Ultimately, neglecting the accounting cycle at an executive or managerial level is a massive misstep. While products or services drive the accounting cycle, rather than the other way around, understanding the cycle’s nuances and how it fits into your company’s holistic health is an important step in ensuring longevity and – critically – avoiding costly mistakes or the risk of falling afoul of regulatory overseers.
A Step-by-Step Look at the Accounting Cycle
The accounting cycle starts with diligently logging each transaction your firm executes. The process ends with a total look at the firm’s financial activity at the end of the predetermined timeframe. The accounting cycle typically encompasses quarterly and annual activities. However, for startups or smaller companies, more frequent touchpoints are often beneficial to gauge whether your financial strategy is working accurately. To that end, here’s how the accounting cycle plays out along each of its eight steps.
Journal Entries
Each time you make a sale, spend cash on production or allocate money into your marketing budget, you must enter the transaction in your financial journal. Diligent bookkeeping is key to this process. Even the smallest operations typically have hundreds of transactions throughout a single accounting cycle. Luckily, tech tools and innovations serve to automate much of these processes, but this first step still demands human oversight. If you mess up the accounting cycle at the beginning, you’ll pay in time and (possibly) money when you try to clean up the books.
Ledger Accounts
At the same time you’re logging transactions, you must account for their effect on your balance sheet through ledger accounts. As cash flows in and out, your net balance fluctuates. Maintaining an accurate ledger is therefore critical in forecasting and projecting future cash flow and accurately budgeting future periods.
Unadjusted Trial Balance
After logging transactions, Step 3 is the first audit process a company undertakes within the accounting cycle. Instead of validating transactional legitimacy or accuracy, building an unadjusted trial balance simply ensures that your total outflow (debit) matches your total inflow (credit).
Adjusting Journal Entries
This is a key step in accrual accounting, the most common business accounting technique. Because businesses typically rely on accounts payable and receivable as part of their financial transactions, journal entry adjustment ensures that unearned income and unpaid expenses are reflected properly.
Adjusted Trial Balance
Next, your bookkeeper or accounting team used the adjusted journal entries to assess their impact on your balance sheet and net balance. This sets the stage for the next step, financial statement generation. This is the step in which executives or management directly involve themselves in the accounting cycle.
Financial Statements
Now, your accounting team takes a slew of reconciled and adjusted transactions to generate the financial statement trifecta. These include your balance sheet, income statement, and statement of cash flows. Depending on your firm’s size and capital structure, they’ll also generate your changes in equity statement. Also, notes required to understand the statements’ details and nuances are generated.
Closing Entries
Next, temporary accounts or accounts created for accounting cycle convenience (like income statement accounts) get zeroed out and reflected on the appropriate financial statement. This prepares your accounting team for the next period’s accounting cycle. These accounts include income, expense, and withdrawal accounts but not balance sheet accounts.

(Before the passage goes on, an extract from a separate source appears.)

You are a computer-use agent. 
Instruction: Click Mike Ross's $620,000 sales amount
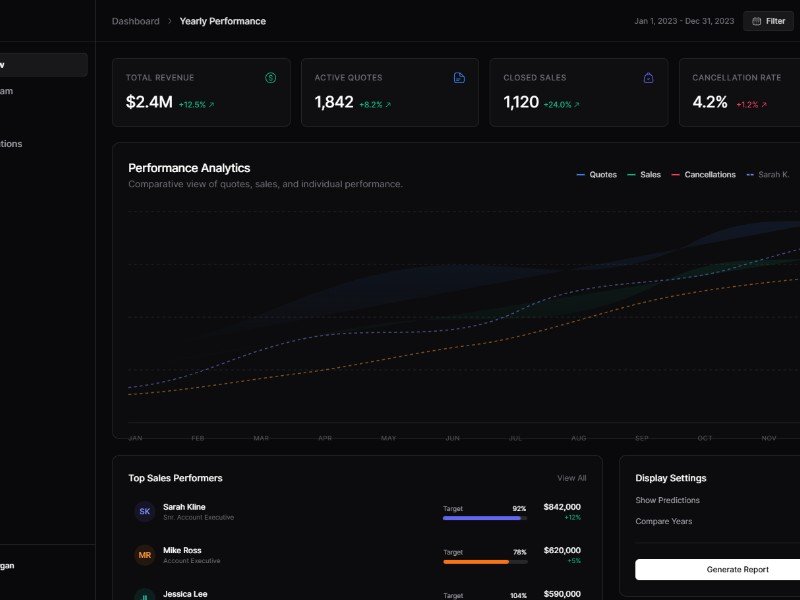pyautogui.click(x=561, y=550)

Post-Closing Trial Balance
Now you’re done with this accounting cycle and prepared to begin again. The post-closing trial balance is a final check on accuracy. This step focuses only on your balance sheet, to ensure all appropriate accounts are closed and positioned to renew upon the next accounting cycle.
The Accounting Cycle Never Ends
Even though the accounting cycle is a discrete eight-step series, it never truly ends. Prudent financial management is a long game. Effective managers and executives know and empathize with the burden their bookkeeping undertakes to ensure financial accuracy across the enterprise.
To that end, effective executives empower their accounting teams and ensure that accounting procedures are standardized, internal controls are established and complied with, and closely read all associated financial statements.
The lattermost point is most critical, as understanding your firm’s financial health is as important as bringing a product to market – but remember, understanding each of the accounting cycle’s steps can go a long way to better guiding the financial ship, even if the financial statements are the most impactful part of the process.